Japanese Army Air Force Designations of the Second World War

Type Number System
Kitai System
Popular Names
Allied Codenames
Type Number List
Ki Number List

The Japanese Army Air Force used three overlapping aircraft designation systems – the Type number, based on the year the aircraft was accepted, the Kitai, or airframe number, allocated while a project was under development, and a series of popular names adopted just after the start of the Pacific War. A fourth name system was adopted by the Allies, in which each aircraft was given an easy to remember code name.

Type Number System

The Type Number system was adopted in 1927, and was based on the year in which a particular design was accepted by the Japanese Army Air Force. In the Japanese calendar 1927 was 2587, and so aircraft accepted in that year were given the designation Type 87 (the Japanese New Year had been moved to 1 January, so the years overlap perfectly). In 1940 (Japanese 2600) the Army used the designation Type 100 (while the Navy used Type 0). From 1941 only the last digit was used, starting with Type 1.

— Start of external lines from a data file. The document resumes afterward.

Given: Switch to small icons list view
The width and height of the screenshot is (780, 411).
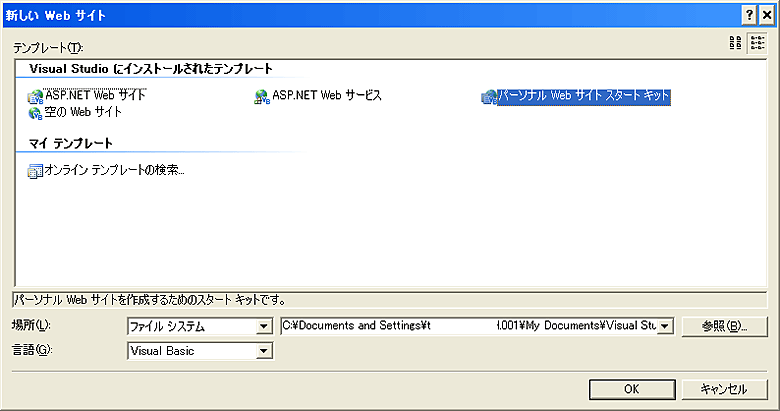Looking at the screenshot, I should pyautogui.click(x=756, y=42).
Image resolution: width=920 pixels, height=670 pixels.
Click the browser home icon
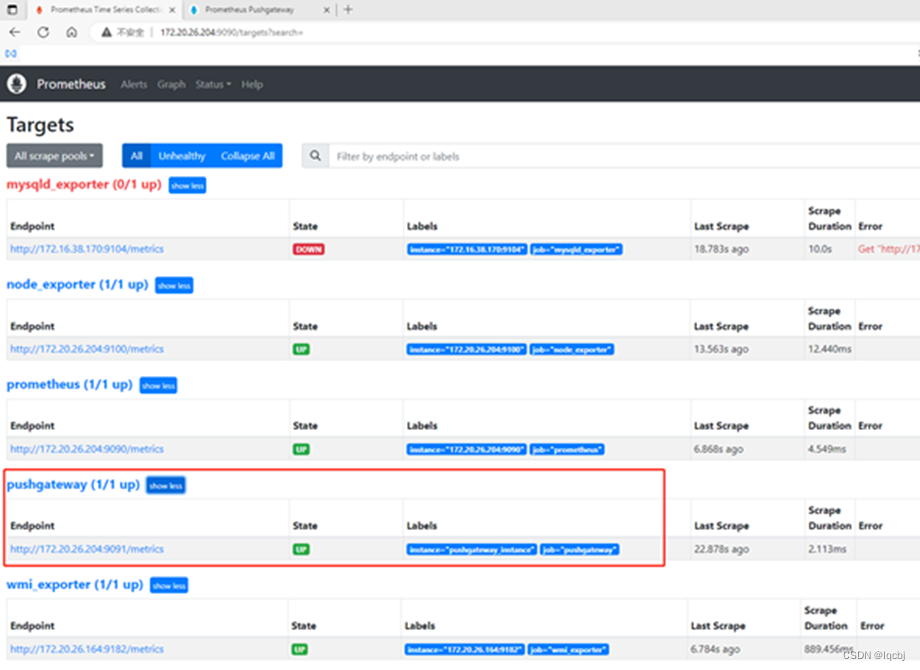point(69,31)
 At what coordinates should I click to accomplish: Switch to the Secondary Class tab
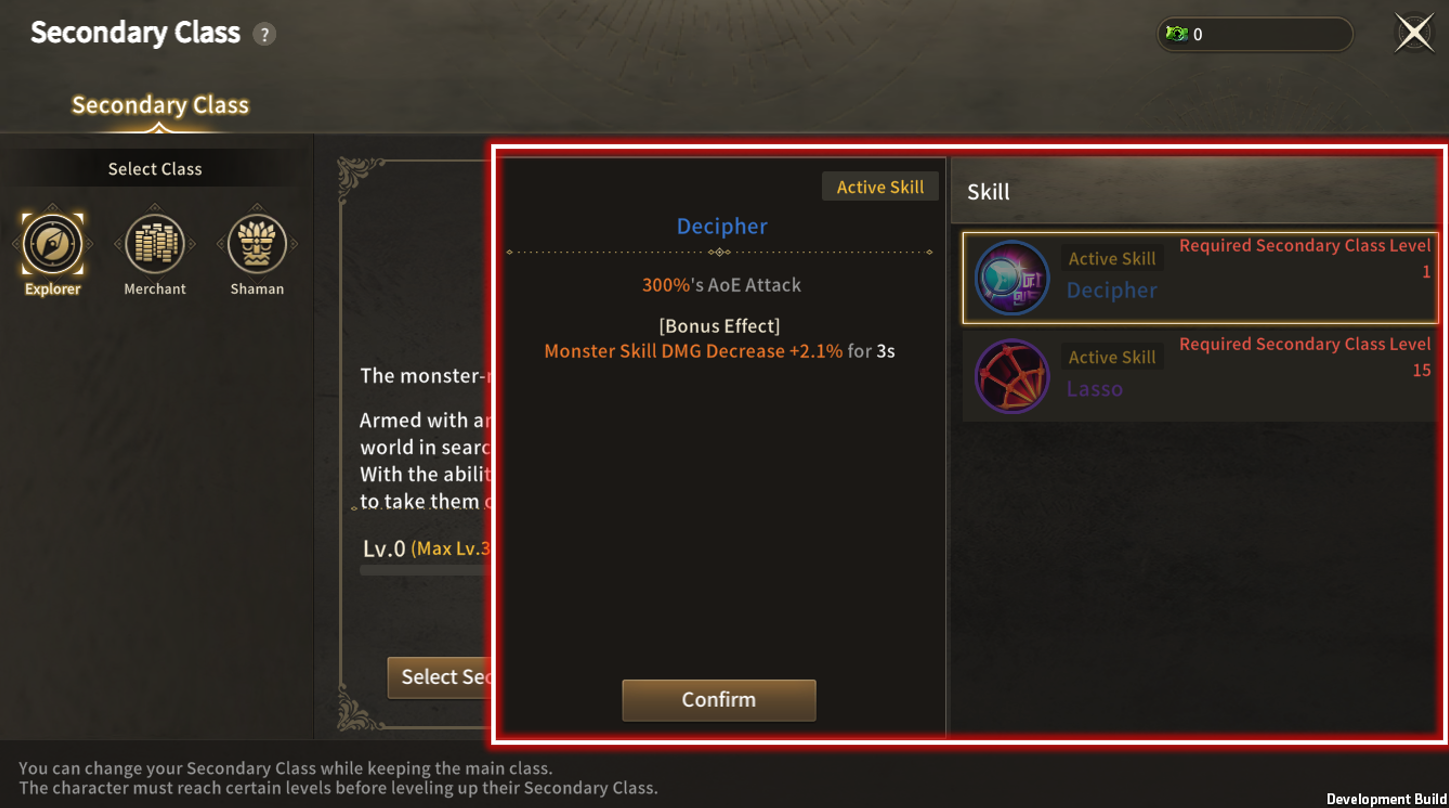[x=160, y=105]
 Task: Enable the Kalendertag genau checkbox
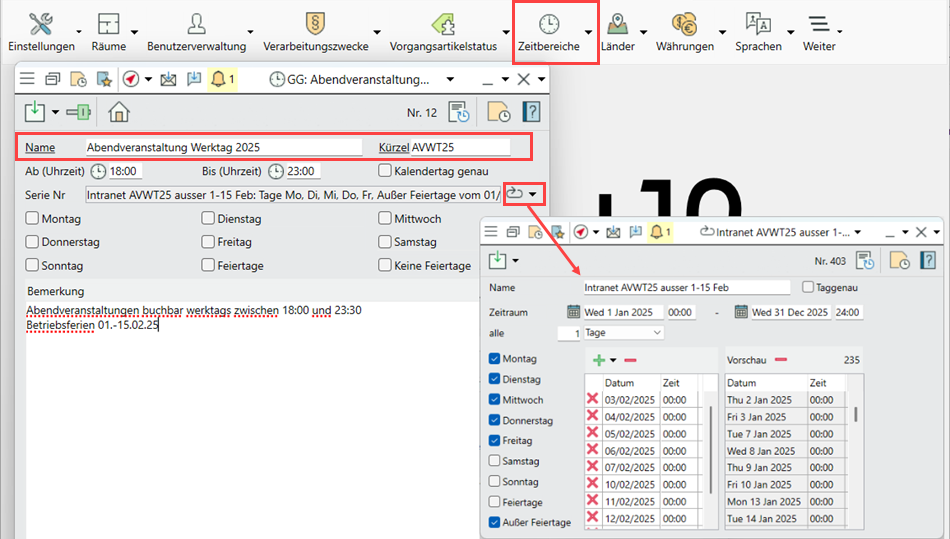[385, 171]
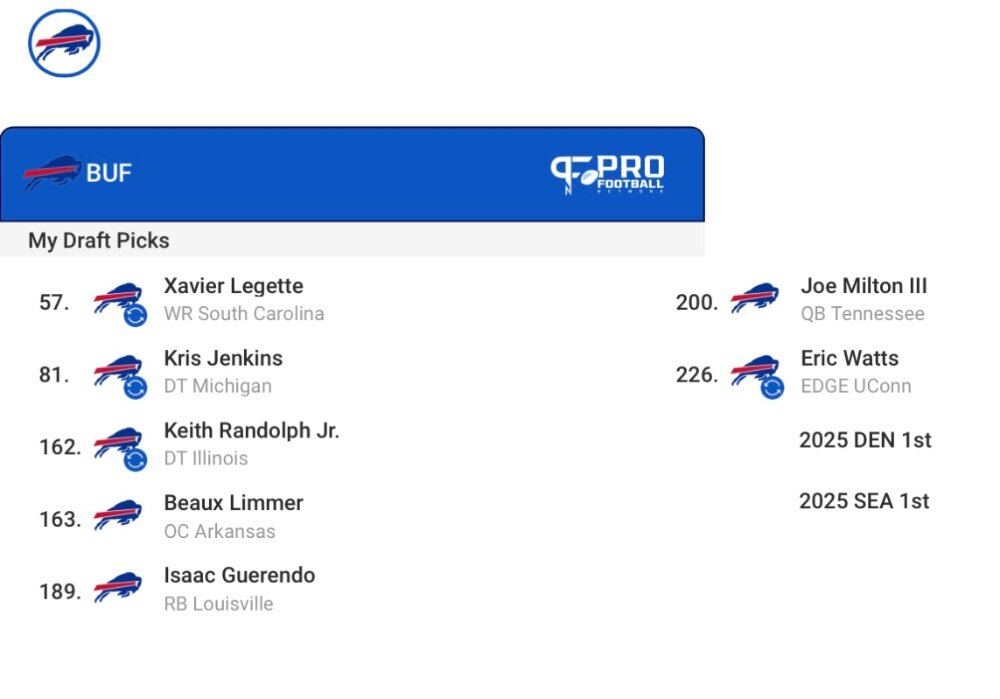Click trade icon on pick 57 logo
The width and height of the screenshot is (1000, 699).
point(135,314)
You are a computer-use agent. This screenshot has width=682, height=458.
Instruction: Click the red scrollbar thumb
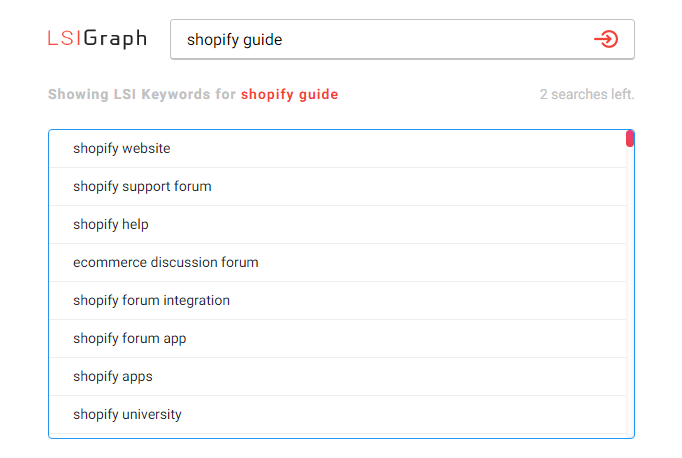(630, 138)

The Type Number was supplemented by a short description of the type’s function, which before the introduction of the Kitai system was the only way to distinguish between different types of aircraft accepted from the same manufacturer in a particular year – in 1928 this included the Kawasaki Army Type 88 Reconnaissance and Type 88 Light Bomber types.

All later versions of the same aircraft retained the same type number, regardless of when they entered service. This even applied to versions that were produced for different purposes, such as the Tachikawa Ki-54 Army Type 1 Advanced Trainer, which was also produced as a Operations Trainer, Transport and Patrol Bomber.

Major models of the same aircraft were distinguished by a Model number, with versions of the basic model getting a Kaizo (modification) symbol. The first version of the Mitsubishi Ki-67 to enter service was thus the Army Type 4 Heavy Bomber Model 1A, followed by the Model 1B, while a more advanced version planed for 1946 would have been the Model 2. From 1932 the model numbers used in the Type system matched the model designations used in the Kitai system.

Kitai System

While Type designations were only given to aircraft that were accepted for service, the Kitai (airframe) system of 1932 was used for every aircraft developed for the Japanese Army. The airframe, or Ki numbers, was allocated in sequence until 1944, and randomly after that.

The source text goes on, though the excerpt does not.